→ **INSTRUÇÕES E REQUISITOS**: No texto sobre o criador de peixes, o que recebem os peixes quando os sinos tocam?

→ **EXCERTO DO DOCUMENTO**:
##############################
03/07/2024

O criador de peixes

 Dou de comer aos peixes logo pela manhã. Trouxe-os outrora da loja, dentro dum saco que bem podia ser a Arca de Noé. Os lojistas sabiam exatamente a temperatura e a acidez adequada da água. Senti por isso que os expulsei do Paraíso. Agora estão por minha conta, sou a mão providencial que lhes sustenta a vida. 

Nunca esperei deles qualquer tipo de veneração, duvido que a façam. Pelo contrário, sou eu que os  contemplo com o calor distante de um Criador que tem tanto para fazer. A minha pequena magnitude deve tê-los feito ateus. Não lhes levo a mal a falta de fé.

Quando os sinos tocam, reúnem-se sempre esfomeados. Em vez de algumas palavras de conforto e hóstias, dou-lhes uma pequena porção de granulado verde.
##############################
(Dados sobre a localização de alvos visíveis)

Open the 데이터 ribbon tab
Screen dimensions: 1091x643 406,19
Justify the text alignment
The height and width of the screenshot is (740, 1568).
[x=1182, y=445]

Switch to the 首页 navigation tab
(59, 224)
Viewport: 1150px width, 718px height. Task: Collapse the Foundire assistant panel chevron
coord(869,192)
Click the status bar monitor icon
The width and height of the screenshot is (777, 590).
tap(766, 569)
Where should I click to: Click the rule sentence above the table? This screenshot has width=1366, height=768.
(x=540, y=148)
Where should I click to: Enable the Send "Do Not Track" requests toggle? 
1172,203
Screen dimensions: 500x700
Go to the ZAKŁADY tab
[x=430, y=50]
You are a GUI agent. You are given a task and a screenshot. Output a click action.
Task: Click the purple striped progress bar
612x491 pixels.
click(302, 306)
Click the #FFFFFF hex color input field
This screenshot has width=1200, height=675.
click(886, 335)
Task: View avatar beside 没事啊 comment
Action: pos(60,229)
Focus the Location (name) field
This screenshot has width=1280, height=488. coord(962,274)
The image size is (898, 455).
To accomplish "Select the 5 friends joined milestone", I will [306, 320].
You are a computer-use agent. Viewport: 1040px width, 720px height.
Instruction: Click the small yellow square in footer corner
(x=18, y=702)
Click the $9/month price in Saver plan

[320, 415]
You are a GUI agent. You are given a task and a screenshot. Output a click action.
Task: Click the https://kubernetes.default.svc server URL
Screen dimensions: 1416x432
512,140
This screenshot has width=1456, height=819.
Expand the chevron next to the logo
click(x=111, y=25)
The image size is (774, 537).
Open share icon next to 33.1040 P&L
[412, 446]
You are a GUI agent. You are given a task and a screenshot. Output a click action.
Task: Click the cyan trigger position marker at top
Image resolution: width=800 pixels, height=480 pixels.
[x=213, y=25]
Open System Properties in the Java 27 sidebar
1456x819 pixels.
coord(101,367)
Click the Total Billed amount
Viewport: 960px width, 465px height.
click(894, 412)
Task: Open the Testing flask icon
##############################
→ **RESPOSTA**: Recebem uma pequena porção de granulado verde.